Data is input via the Reader module and passed to the Build Count Table module, which aggregates the statistics for specified attributes. The tables (along with metadata for smoothing) are then sent to the Count Featurizer module, which injects the count-based statistics and passes the resulting data representation to train boosted trees downstream. We note that the algorithm is not limited to binary classification: one can use it for regression or multi-class classification as well – the only difference being that instead of two count cells, more are needed, corresponding to discretization of the numeric label or multiple categories, respectively.

We conclude this post by summarizing the key benefits of learning with counts that made it so popular in the industry.  
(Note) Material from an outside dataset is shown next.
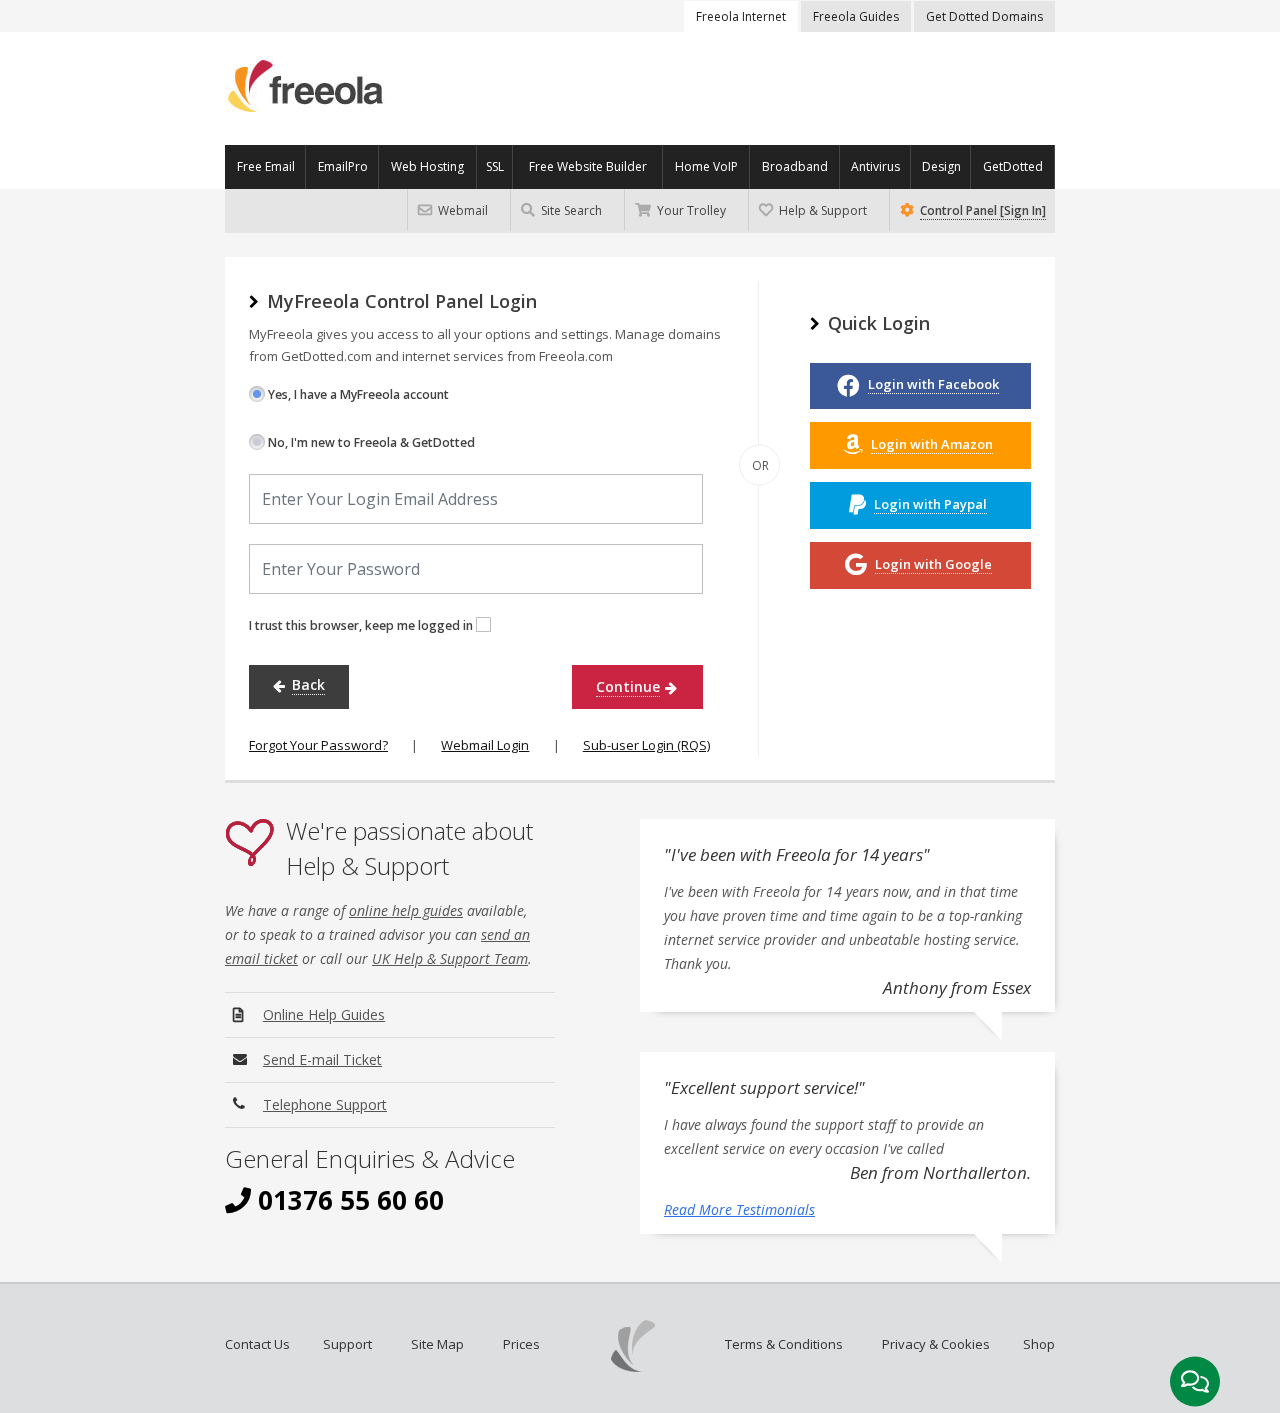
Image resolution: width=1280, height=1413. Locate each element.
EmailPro (343, 166)
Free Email (266, 166)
  • First and foremost, the algorithm is simple to understand, inspect and monitor: whenever one desires to perform root-cause analysis for a particular prediction, they can directly examine the evidence supplied by the count tables for each attribute or combination. 

  • Second, the algorithm is highly modular in multiple aspects. It provides modeling modularity: one can experiment with different downstream learners utilizing the same tables, or construct multiple tables using different back-off parameters. It also provides modularity with respect to data: counts aggregated from multiple slices of data or different time periods can be added (or subtracted to remove problematic data).

  • It also provides elasticity to high data cardinality by automatically compressing tables using either back-off or count-min sketches.  

  • Finally, the algorithm is very well-suited for scaling out, as the count table aggregation is a classic map-reduce computation that can be easily distributed.  

In follow-up posts, we will discuss how the algorithm can be scaled out via Azure ML’s integration with HDInsight (Hadoop) to easily learn from terabytes of data, as well as techniques for avoiding overfitting and label leakage.